Prime Minister Freundel Stuart has dismissed accusations that his administration was moving to make Barbados a “police state” and called on those opposed to the recent passage of the Police Act to test the legislation in the courts.
Stuart speaking at a political meeting of his ruling Democratic Labour Party (DLP) on Sunday night, said those opposed to the measure were only trying to cause alarm on the island and urged them to take the matter to the courts.
“That is what courts do,” he said, noting that it was not enough for anyone to be “walking around the place pronouncing on the constitutionality of any piece of legislation.
“If you feel that the piece of legislation needs to be tested for constitutionality go to court and ask the courts to pronounce on it. But trying to start an alarm in the society and to give the impression that the governments wants to create a police state is really not the best example of civic virtue,” he told supporters.
Social activist and attorney-at-law David Comissiong has been leading the opposition to the newly amended Police Act, saying he would most likely challenge the issue in the courts.
In a statement, entitled, A Citizen’s Response to the Newly Amended Police Act, Comissiong said ‘it is highly unlikely that this new piece of legislation will pass the test of constitutionality once it is challenged in the Supreme Court of Barbados”.
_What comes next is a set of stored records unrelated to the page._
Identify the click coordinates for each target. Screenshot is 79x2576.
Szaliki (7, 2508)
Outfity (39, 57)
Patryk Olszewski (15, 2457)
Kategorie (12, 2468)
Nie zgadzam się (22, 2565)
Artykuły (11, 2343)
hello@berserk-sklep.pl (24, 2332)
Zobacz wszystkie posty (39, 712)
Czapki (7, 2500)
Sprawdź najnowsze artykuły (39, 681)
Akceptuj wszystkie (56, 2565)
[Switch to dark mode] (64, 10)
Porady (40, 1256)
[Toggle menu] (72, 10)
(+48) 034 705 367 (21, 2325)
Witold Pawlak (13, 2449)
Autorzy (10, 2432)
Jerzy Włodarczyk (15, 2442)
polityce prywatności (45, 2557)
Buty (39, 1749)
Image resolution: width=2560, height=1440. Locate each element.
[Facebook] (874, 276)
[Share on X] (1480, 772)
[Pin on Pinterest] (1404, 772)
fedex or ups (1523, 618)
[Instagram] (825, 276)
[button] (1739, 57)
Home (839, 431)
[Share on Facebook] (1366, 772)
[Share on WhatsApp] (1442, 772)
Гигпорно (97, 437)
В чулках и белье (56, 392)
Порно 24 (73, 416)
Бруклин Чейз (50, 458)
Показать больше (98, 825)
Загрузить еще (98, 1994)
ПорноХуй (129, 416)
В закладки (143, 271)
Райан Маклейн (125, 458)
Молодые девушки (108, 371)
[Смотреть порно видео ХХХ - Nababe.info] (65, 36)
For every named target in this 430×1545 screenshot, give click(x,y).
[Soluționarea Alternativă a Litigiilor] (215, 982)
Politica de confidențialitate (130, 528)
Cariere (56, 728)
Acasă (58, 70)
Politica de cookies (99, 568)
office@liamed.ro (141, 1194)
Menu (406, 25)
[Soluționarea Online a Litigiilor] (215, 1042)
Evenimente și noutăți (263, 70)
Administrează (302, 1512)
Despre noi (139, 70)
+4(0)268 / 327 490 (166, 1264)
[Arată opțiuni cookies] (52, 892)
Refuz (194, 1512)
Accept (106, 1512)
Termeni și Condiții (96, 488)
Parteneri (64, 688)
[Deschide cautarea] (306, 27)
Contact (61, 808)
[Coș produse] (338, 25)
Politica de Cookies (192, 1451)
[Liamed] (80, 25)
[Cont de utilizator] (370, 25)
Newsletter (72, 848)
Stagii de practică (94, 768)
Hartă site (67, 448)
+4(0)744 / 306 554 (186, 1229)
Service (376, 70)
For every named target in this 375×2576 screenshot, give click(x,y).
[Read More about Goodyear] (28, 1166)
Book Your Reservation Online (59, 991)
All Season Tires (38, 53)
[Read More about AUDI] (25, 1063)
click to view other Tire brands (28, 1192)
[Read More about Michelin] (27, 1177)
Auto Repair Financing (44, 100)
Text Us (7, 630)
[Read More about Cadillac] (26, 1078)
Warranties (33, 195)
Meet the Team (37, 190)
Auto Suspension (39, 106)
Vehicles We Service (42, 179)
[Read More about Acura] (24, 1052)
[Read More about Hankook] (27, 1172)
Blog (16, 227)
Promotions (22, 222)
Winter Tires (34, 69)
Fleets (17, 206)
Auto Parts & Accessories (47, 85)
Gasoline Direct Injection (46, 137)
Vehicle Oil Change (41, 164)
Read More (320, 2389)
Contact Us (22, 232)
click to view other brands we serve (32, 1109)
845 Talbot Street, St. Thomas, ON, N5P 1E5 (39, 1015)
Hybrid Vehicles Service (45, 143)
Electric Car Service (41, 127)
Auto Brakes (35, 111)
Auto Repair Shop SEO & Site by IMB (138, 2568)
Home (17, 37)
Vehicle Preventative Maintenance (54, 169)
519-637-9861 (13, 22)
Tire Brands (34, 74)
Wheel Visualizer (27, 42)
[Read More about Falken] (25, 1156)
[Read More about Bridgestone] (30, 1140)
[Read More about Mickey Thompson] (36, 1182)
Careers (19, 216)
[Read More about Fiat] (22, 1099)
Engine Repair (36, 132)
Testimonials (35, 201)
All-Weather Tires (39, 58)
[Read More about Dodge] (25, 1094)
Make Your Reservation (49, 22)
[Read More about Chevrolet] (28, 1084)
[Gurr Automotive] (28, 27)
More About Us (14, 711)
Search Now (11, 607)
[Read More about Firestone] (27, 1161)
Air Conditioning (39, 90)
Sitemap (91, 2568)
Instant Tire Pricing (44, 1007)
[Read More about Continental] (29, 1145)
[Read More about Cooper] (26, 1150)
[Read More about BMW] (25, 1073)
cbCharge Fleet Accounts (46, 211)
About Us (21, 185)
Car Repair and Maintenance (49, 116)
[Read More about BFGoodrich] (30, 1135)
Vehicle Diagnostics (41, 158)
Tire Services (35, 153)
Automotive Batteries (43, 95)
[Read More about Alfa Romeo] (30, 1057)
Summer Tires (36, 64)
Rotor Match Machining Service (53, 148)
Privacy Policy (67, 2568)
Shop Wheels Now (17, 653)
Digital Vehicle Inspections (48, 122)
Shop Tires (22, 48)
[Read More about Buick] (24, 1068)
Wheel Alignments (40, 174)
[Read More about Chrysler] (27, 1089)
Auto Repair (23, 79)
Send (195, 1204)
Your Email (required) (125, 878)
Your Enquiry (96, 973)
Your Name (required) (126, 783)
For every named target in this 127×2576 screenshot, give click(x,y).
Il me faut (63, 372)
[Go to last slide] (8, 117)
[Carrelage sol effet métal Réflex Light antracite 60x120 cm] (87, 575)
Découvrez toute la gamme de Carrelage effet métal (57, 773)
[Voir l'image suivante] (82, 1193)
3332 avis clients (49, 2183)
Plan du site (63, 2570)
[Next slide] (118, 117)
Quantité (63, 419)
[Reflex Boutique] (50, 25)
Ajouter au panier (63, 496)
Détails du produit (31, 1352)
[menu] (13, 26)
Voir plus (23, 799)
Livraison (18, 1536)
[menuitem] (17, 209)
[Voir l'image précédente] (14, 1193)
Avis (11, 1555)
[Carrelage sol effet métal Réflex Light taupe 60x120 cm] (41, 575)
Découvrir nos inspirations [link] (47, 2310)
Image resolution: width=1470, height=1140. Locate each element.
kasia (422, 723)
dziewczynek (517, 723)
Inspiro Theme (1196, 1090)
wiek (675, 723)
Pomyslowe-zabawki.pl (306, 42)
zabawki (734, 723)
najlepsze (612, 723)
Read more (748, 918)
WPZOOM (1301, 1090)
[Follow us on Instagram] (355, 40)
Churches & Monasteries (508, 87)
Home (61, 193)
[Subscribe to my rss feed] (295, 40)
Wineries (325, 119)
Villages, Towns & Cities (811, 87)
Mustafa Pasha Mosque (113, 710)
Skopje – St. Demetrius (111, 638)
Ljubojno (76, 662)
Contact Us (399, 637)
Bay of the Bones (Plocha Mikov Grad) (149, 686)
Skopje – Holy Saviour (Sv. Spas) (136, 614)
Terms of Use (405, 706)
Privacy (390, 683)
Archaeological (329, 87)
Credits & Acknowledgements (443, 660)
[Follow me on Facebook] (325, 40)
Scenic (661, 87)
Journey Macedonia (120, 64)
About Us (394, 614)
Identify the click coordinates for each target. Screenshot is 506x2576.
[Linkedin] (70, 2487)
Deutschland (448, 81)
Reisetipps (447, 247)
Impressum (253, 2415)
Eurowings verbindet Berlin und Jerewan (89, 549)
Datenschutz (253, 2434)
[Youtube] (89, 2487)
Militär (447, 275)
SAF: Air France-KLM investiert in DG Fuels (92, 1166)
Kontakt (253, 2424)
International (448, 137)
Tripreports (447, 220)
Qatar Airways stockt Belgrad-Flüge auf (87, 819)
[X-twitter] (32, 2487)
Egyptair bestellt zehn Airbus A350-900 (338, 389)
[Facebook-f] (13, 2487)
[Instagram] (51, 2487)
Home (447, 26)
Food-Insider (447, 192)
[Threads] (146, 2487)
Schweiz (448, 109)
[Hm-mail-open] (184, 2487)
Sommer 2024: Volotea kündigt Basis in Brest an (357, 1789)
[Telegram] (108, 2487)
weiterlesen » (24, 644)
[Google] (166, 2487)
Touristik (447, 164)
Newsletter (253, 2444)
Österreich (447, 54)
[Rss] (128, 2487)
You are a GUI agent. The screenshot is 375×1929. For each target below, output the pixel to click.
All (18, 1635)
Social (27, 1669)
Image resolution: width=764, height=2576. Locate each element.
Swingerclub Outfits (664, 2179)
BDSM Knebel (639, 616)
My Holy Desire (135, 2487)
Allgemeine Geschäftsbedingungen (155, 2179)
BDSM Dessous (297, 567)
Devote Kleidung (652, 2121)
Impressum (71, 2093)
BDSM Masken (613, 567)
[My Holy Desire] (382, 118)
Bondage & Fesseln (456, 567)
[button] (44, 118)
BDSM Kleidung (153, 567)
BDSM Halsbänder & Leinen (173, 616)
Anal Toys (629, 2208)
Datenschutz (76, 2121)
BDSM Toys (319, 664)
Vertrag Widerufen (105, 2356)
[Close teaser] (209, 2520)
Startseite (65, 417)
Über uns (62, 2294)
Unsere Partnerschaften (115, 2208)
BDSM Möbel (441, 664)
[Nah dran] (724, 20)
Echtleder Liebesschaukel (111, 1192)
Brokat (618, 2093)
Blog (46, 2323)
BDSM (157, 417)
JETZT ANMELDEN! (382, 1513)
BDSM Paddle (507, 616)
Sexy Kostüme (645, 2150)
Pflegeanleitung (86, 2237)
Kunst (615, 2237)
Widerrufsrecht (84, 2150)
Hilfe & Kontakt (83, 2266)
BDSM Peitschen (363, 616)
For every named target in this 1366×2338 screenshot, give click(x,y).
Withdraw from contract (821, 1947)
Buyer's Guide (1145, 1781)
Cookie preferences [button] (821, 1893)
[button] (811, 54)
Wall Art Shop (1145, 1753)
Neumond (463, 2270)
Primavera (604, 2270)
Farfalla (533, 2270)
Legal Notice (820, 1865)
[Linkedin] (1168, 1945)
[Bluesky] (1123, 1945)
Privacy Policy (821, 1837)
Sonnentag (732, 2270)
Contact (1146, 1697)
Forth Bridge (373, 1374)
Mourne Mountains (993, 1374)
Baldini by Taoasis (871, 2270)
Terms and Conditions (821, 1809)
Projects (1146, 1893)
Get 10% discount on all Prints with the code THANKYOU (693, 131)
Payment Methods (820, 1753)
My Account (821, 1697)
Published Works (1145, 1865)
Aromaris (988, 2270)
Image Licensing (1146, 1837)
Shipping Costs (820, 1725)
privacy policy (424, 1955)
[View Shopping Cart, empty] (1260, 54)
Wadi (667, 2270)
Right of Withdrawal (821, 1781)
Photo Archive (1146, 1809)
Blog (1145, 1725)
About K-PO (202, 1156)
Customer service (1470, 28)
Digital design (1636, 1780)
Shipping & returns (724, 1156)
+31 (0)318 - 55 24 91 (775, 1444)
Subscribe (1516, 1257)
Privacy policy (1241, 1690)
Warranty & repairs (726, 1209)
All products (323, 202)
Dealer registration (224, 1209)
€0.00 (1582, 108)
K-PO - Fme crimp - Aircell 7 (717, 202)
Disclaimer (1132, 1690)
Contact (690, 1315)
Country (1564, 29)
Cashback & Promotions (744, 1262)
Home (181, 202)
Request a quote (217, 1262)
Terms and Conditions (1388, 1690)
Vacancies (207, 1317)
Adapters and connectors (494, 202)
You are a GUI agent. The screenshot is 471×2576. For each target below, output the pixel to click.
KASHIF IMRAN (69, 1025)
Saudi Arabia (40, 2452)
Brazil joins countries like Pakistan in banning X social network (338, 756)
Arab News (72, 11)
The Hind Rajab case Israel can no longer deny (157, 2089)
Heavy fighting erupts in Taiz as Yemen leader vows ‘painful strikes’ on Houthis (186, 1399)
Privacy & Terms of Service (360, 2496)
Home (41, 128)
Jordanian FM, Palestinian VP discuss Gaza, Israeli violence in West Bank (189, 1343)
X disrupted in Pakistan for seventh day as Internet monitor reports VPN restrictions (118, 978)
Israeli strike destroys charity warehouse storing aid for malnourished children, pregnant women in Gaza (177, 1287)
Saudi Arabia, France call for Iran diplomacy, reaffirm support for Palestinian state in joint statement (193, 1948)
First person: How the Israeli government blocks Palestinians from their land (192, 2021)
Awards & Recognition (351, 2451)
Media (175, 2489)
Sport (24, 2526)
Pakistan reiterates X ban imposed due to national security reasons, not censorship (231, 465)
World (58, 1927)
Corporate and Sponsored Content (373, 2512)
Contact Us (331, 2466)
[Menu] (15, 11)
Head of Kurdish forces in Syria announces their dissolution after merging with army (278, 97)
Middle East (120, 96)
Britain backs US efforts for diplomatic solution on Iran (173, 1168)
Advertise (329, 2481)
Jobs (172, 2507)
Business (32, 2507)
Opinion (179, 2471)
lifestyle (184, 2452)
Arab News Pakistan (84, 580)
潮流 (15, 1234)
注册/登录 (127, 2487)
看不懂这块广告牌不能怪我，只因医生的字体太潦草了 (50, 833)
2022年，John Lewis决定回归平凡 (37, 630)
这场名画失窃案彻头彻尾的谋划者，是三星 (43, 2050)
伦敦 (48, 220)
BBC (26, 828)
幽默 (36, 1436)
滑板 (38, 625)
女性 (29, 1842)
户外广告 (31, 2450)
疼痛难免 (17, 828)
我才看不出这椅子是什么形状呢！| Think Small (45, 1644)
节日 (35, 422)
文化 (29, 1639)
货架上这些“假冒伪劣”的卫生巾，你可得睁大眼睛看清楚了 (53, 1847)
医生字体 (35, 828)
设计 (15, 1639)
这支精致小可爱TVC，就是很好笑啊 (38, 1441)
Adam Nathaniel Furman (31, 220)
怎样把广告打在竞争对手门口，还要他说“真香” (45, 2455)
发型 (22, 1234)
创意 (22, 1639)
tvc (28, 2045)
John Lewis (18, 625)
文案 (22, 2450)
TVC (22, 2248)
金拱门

He said the Stuart government had two years ago enacted the Immigration (Biometrics) Regulations that stipulated that every Barbadian travelling from or returning to his or her own country had to be fingerprinted, and that Barbadians could actually be prevented from re-entering their own country if they refused to be fingerprinted.
“These regulations — it should be recalled — were found to be unconstitutional and were struck down by the Supreme Court of Barbados. How tragic it is that the callous and stiff-necked Freundel Stuart administration has seemingly learnt nothing from that most shameful episode in the history of the Parliament of Barbados.”
Comissiong, the founder of the Clement Payne Movement (CPM), said that under the Police Act, the Commissioner of Police and the Attorney General will have the power not only to determine which areas of Barbados will be placed under curfew, but also to determine the curfew hours, he explained.
“These two office holders will therefore have the power to imprison thousands of Barbadians in their homes for up to 48 hours, or to prohibit thousands of Barbadians from returning to and accessing their homes over a 48-hour period.
“In addition, the police will have the power to cordon off areas of Barbados for eight hours at a time, and to oblige any person who happens to be within the cordoned area to answer questions put to them by the police. And so, the citizen’s right to choose to remain silent is thrown out of the window,” he said.
But Prime Minister Stuart said that some communities had been under curfew for years as a result of the activities of the criminals in the areas.
“That criminal element with firearms have been keeping people off the streets at nights and beyond a certain time of day. Do we prefer them to do it, protecting their own criminal enterprise or do we want it done by the Royal Barbados Police Force lawfully in accordance with the law for the protection of all of us?
“That’s the choice. If you prefer curfews done by the criminal gun totting element that’s a choice you can make,” Stuart told the DLP meeting.